# Task brief:
Rewrite the passage of the post on the Information Commissioner's Office between "The Justice Select Committee has" and "for the privilege.", inclusive, changing "organisation" to "business".

# Document segment:
• • • •
FOI Man highlights a new report from the Justice Select Committee calling for more help for the Information Commissioner.

Say what you like about the Information Commissioner’s Office (ICO), but without it, the handling of personal data and FOI would be a little like the old west. Your rights would only be meaningful if you could afford a gunslinger (or expensive lawyer for those not following the metaphor).

The Justice Select Committee has taken a good hard look at the ICO and identified some major issues. And they’re worth noting.

In particular, the Committee has highlighted a major problem which may result from the proposed EU Data Protection Regulation, which, if passed, will replace our existing Data Protection Act (DPA) in the next couple of years. The existing draft will see the end of notification, which currently requires every organisation that processes personal data (with a few exceptions) to register (or notify) with the Information Commissioner every year. Depending on the size of your organisation, you have to pay either £35 or £500 for the privilege.

And that’s the problem. The ICO’s data protection work is financed by this notification fee. So even if you don’t have much time for the form-filling, box-ticking nature of the notification process (I’m a little lukewarm about it in all truth), that fee is essential to ensuring that the ICO can do its job on DPA. If the regulation removes the requirement from our statute book, the ICO will be left with a shortfall of £42.8 million. Bearing in mind that some suggest that the ICO doesn’t do enough as it is – including criticisms from Lord Justice Leveson – and the fact that it is highly unlikely that the Government will want to fund data protection enforcement directly – this is a major problem. As the Committee says, “No one seems to know where resources would come from to replace the notification fee if it is abolished.”

Interestingly, the Committee is not impressed with Leveson’s recommendation to change the status of the Commissioner’s Office to create an “Information Commission”. It repeats the call (which it rolls out every time it looks at anything to do with the ICO) for the Information Commissioner to be made directly responsible to and funded by Parliament. This is just as regularly rejected by Government, but it’s worth another shot.
• • • •
[Stored data]

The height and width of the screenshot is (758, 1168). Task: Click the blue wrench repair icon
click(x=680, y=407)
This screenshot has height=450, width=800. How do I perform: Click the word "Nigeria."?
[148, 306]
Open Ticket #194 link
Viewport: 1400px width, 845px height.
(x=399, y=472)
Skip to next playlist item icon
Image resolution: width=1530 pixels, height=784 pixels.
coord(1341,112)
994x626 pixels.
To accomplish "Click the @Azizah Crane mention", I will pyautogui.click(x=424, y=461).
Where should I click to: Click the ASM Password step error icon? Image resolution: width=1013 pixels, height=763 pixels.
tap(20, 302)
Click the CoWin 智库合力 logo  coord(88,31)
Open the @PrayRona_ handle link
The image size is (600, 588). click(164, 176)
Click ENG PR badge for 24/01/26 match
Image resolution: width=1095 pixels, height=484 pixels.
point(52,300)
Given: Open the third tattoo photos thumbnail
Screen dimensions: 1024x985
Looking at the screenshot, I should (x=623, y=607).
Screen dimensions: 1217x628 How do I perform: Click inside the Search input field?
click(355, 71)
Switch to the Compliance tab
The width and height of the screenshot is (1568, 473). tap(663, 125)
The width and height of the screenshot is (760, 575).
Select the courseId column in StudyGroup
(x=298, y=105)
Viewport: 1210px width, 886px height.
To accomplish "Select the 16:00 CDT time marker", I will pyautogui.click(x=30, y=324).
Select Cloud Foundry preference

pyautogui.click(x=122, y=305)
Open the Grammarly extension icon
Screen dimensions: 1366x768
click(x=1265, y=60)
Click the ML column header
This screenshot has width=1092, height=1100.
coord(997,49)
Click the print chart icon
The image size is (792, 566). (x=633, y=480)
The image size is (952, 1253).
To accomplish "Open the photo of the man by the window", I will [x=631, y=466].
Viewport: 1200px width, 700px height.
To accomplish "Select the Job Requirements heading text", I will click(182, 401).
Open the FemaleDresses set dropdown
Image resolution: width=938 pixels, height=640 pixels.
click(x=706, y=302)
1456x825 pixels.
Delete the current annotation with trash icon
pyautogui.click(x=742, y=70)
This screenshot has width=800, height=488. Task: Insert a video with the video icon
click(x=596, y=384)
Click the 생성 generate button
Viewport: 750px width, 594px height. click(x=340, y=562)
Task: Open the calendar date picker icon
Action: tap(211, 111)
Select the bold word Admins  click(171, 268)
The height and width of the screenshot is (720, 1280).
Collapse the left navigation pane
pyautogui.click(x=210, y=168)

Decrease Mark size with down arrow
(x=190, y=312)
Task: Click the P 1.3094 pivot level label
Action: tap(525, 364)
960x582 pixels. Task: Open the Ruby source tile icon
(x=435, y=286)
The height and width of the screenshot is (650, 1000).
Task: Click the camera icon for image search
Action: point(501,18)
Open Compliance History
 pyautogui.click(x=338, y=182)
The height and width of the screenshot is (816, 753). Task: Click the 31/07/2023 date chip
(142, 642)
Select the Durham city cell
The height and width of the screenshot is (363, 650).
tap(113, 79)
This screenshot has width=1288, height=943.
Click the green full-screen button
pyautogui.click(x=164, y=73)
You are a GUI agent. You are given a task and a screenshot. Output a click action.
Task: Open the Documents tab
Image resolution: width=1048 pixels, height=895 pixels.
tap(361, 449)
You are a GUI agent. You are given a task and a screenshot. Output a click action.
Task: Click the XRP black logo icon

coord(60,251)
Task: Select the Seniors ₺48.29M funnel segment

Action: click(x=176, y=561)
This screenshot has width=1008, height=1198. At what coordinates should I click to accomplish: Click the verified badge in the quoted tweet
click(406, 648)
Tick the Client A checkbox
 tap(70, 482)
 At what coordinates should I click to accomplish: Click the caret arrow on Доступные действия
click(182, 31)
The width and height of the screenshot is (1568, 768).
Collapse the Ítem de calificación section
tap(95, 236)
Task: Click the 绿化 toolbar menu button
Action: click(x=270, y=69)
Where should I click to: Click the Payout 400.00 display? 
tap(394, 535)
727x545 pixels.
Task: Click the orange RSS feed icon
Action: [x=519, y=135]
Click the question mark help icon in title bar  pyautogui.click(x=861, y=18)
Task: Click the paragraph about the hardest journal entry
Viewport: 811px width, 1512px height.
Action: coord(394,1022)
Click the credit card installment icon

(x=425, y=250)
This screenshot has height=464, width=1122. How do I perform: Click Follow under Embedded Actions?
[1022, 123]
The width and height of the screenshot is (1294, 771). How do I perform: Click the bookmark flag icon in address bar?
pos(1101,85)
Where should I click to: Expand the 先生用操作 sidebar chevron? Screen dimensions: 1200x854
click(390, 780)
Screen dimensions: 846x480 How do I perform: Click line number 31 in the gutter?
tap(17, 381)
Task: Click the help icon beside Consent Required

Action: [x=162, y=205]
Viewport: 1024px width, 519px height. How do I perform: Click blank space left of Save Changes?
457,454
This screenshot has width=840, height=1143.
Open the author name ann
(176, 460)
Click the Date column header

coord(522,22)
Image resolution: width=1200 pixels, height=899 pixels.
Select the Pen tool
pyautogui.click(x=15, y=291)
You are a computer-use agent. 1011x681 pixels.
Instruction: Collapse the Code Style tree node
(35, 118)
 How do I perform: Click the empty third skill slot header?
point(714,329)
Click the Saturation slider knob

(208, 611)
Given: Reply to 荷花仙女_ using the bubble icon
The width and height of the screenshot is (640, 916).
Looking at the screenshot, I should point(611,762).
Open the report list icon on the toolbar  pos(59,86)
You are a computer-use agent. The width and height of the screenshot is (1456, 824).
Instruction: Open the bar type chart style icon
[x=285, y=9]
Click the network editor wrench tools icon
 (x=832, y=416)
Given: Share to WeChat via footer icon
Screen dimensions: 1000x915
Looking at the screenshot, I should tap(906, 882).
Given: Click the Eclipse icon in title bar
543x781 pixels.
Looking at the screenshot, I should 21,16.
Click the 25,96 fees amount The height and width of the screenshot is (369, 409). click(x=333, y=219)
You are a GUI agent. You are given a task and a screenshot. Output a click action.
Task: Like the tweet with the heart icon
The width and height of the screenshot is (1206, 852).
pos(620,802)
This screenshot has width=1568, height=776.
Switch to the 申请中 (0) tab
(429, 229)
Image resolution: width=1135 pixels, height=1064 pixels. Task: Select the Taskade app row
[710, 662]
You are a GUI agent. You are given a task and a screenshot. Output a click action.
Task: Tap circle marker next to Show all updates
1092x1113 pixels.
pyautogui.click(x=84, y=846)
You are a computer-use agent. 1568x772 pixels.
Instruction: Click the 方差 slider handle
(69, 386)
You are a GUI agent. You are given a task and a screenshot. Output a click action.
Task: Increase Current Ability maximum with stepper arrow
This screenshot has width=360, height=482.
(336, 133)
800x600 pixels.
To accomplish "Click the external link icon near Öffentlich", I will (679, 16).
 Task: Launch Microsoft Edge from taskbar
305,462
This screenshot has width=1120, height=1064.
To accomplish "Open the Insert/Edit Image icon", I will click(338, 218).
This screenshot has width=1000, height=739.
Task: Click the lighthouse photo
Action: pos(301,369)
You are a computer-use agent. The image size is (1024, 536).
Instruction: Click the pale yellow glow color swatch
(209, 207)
• • • •
# Final answer:
The Justice Select Committee has taken a good hard look at the ICO and identified some major issues. And they’re worth noting.

In particular, the Committee has highlighted a major problem which may result from the proposed EU Data Protection Regulation, which, if passed, will replace our existing Data Protection Act (DPA) in the next couple of years. The existing draft will see the end of notification, which currently requires every business that processes personal data (with a few exceptions) to register (or notify) with the Information Commissioner every year. Depending on the size of your business, you have to pay either £35 or £500 for the privilege.